Canadian physicians also work longer hours, but this too is partly a choice.  I was the only child psychiatrist on PEI for most of my time there, and while at the centre in Ontario I was the only child psychiatrist for the entire county except for one visiting half time child psychiatrist.  I could have hung out my shingle and have never slept for the flood of patients. But I opted for a saner life that built on an interest in serving as a resource for other mental health caregivers, which assured that I only saw patients who absolutely had to see a child psychiatrist.  Sometimes physician organizations seem to go out of their way to block efforts to make health care more efficient, limiting the roles of pharmacists, nurses, and nurse practitioners, not only increasing physician workload (and perhaps bottom line), but also possibly preventing the right patient from seeing the right caregiver.

Medical student debt now borders on insane.  However, I have noted that medical students seem less resigned than years ago to a life of genteel poverty.  Also, we should embrace a solution to student debt: I had a payback agreement in return for two years of government funded medical school tuition.  I ended up taking a job that was certainly not what I would have chosen otherwise, but in the end I grew as a physician and it was a positive experience.  I feel Canadian medical students should at least have this option, which might improve care in underserviced areas.

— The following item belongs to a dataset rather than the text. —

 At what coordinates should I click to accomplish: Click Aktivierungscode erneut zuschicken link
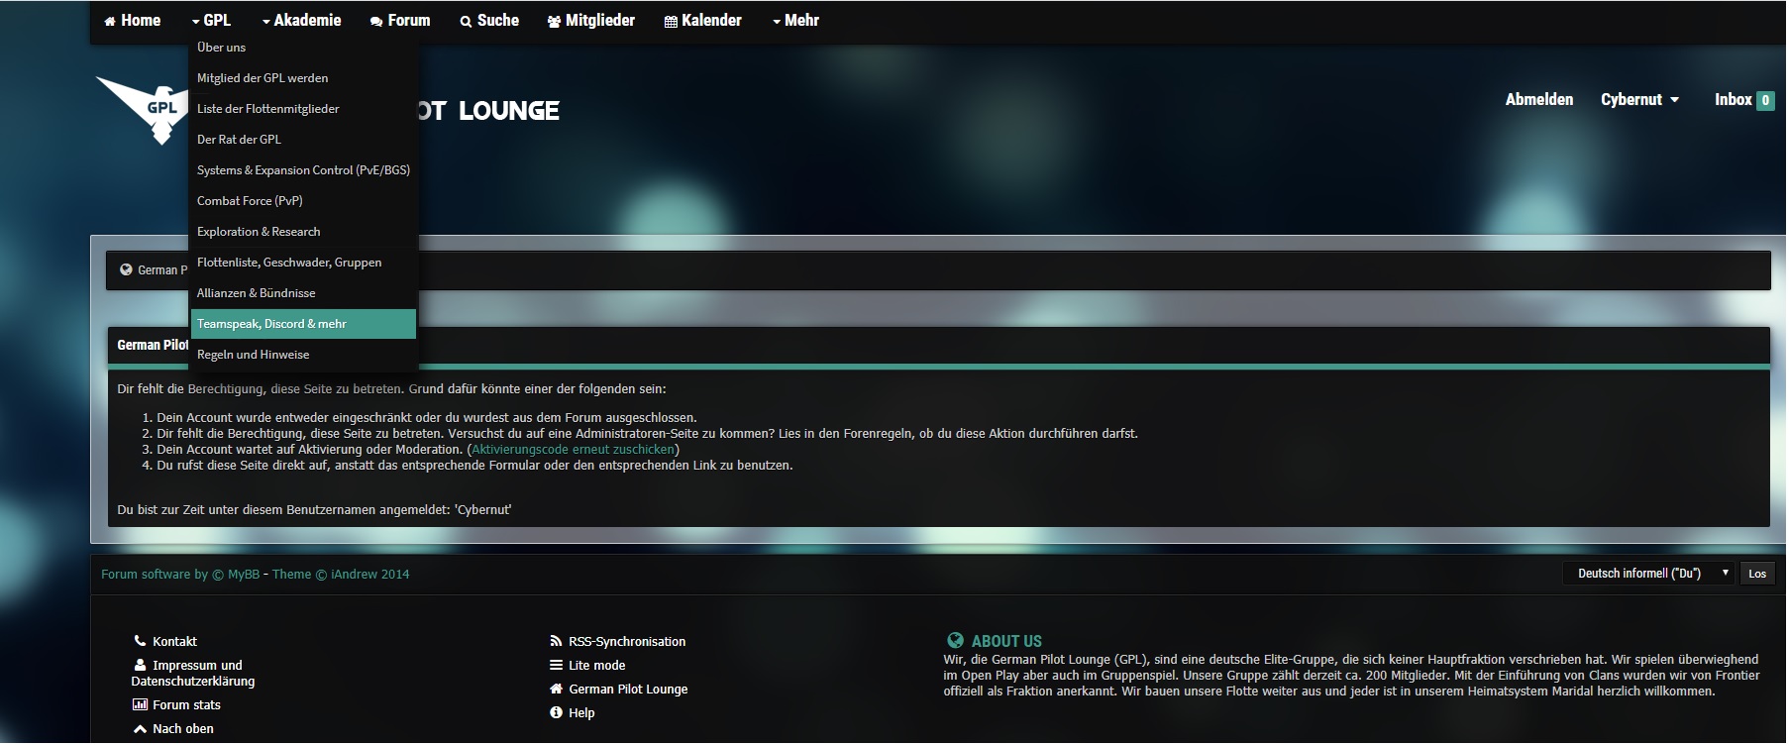573,450
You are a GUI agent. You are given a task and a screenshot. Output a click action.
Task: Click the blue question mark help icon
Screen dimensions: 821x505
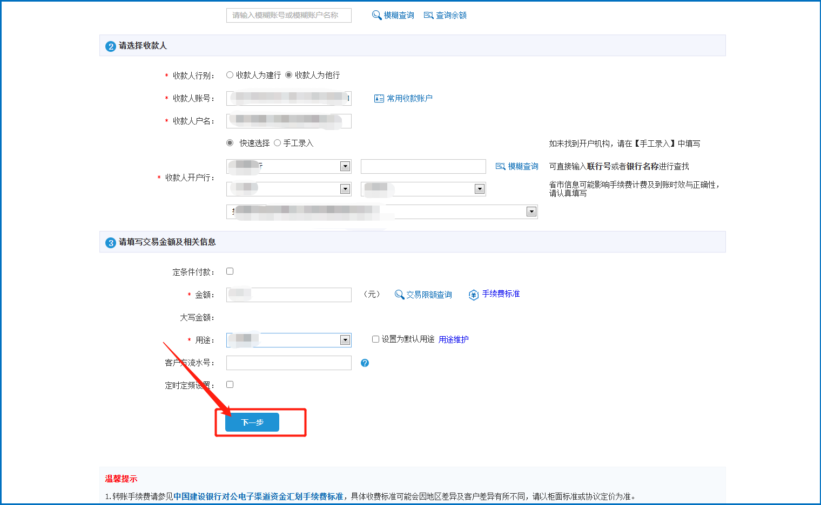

Also insane, in my view, is the remuneration of different brands of physicians, an issue that doctors themselves seem incapable of resolving.  Many years ago, I noticed a Porsche in the parking lot of a medical building I was visiting.  Turns out it belonged to the specialist to whom I had been referred.  He was younger than me.  I received great care, and there was no doubt he worked far, far harder than me.  I didn’t begrudge him his Porsche (all right, a little bit, since I was driving an old, inherited Buick).  But I think that if a medical student thinks that owning a fancy car should be part of the doctor package, he’s ended up in the wrong professional school, a true failure of the admissions process.  Surely if you believe that that a Porsche or BMW is your due it might be better to do something that society appears to value in monetary terms and admire even more than being a physician, like being a hedge fund manager or malpractice lawyer.